The New Librarians
Scott Badger
lupine at ncia.net
Wed Jul 9 19:13:39 CDT 1997
jporter wrote:
>
> There is a whole new breed of librarian and a new library in the making.
> Clinton's limp wristed sanctions against human cloning are meaningless. The
> genetic information curently being harvested, and the gene manipulating
> tools and techniques being developed, portend an interlocking network of
> bio-data bureaucracies, which threaten to redefine civil liberties. Current
> tests of bodily fluids for subversive compounds are intimidating, but
> nothing compared with the ability to plug a subject's genetic profile into
> a huge, cross-referenced data base. Not just talking about the joint
> academic/industrial effort known as, "The Human Genome Project," but
> something a whole lot more sinister than that.
>
> The ability to read fingerprints or retinas like bar codes is already being
> marketed. The ability to scan the DNA from a few buccal squam's, or other
> easily accessible samples, for a growing number of indentified traits,
> "defects," etc., is rapidly becoming marketable, and will become more
> attractive as the data base and "markers" become more refined. (Why hire
> someone with a tendency toward unprofitable behavior, predicted by their
> "genescreen," let alone sell them health or life insurance?).
>
> Laws are useless to protect against the temptation represented by this
> type of power, except that they serve to push the technology into the
> waiting arms of the non-civilian sector, guarding "our" national security.

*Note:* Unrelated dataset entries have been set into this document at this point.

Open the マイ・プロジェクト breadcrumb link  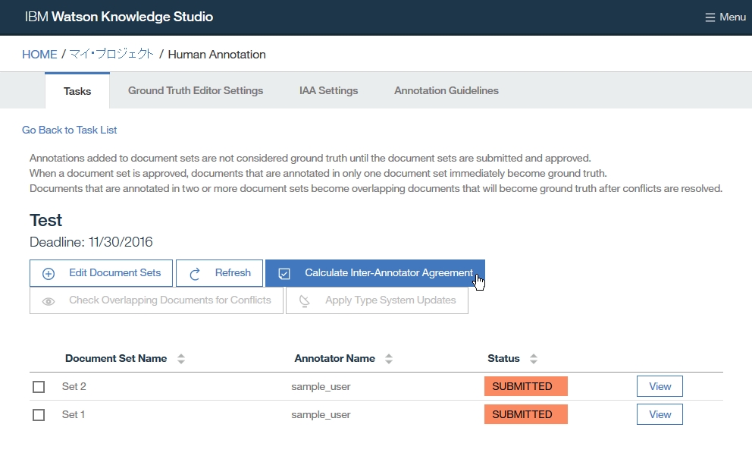click(111, 55)
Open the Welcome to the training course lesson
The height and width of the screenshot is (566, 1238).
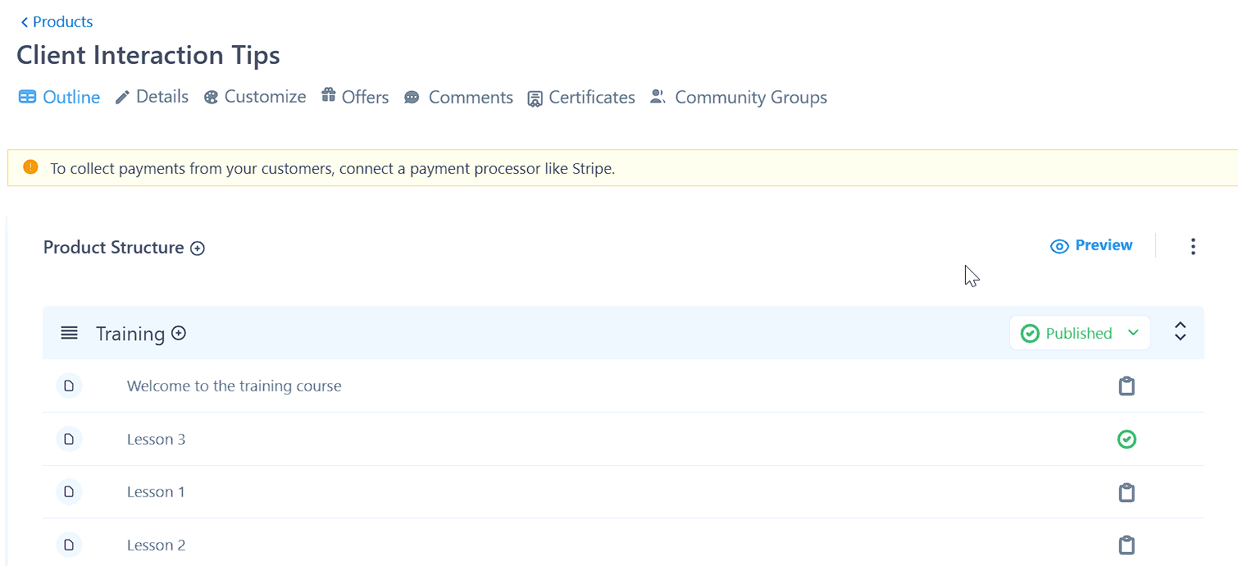click(234, 386)
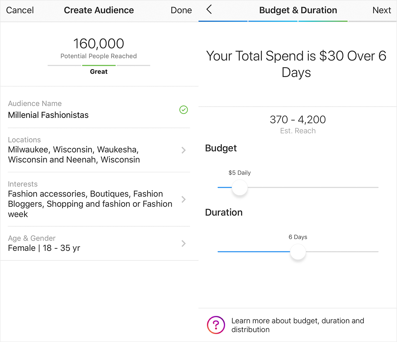Click the $5 Daily budget slider handle
The height and width of the screenshot is (342, 397).
click(x=240, y=187)
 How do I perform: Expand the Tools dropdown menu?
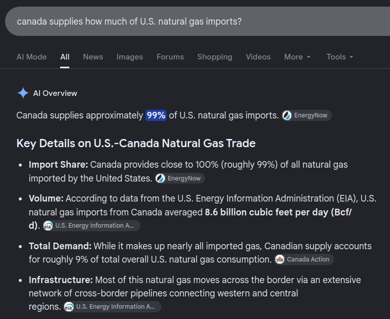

> The technology of dominance and control is taking on a life of its own. But
> our legal system is in chaos concerning these issues- Who has jurisdiction,
> the states? the feds? The technology can easily be perfected in third world
> sweatshops by multi-nationals. There are a million loopholes. At the same
> time, the capacity of the State's gulag continues to grow, while the courts
> clear away the annoying underbrush of due process, first in the name of
> protecting us from dangerous sex and serial offenders, and then what?
>
> The ability to "upgrade" certain sections of a subject's "code," in
> general, or in isolated organs, is also being perfected. This is preceding
> apace. It will not only be used to fight disease, but also to enhance
> various characteristics of those who can afford "genoplasty." There is
> already a flourishing world wide black market for growth hormone, a crude
> non-genetic answer to shortness. The newer much more specific enhancements
> to many other areas and systems, including the cognitive, will be
> irresistable to the wealthy. It is clear already that the more priviledged
> classes of the west are prepared to allow the profit motive to keep life
> sustaining therapies, for H.I.V. e.g., beyond the reach of those who cannot
> afford "the margin." This will be even more likely for genetic and other
> types of sophisticated performance enhancers. As the number of performance
> enhancing and life prolonging interventions really begins to proliferate,
> speciation is a real possiblity. So much easier to dominate and control
> another species, isn't it?
>
> Not science fiction, this. The technologies of domination and control are
> way beyond what most foax realize. Some are here now. Given what everybody
> on the list seems to agree on: rationality, common sense and paranoia are
> all symptoms of the same human need, would it be stretching things too far
> to assume that there are "departments" concerned with the integration and
> use of (or the defense against) these techniques for the purposes of
> profit?
>
> And you're worried about a little marijuana, 'twas truly the good old days.
>
> jody
Say,... could the mapping and reduction of this new landscape, and the
emerging possibilities of extended forms of control, be a wee bit
analagous to the efforts of Mason & Dixon and their ilk?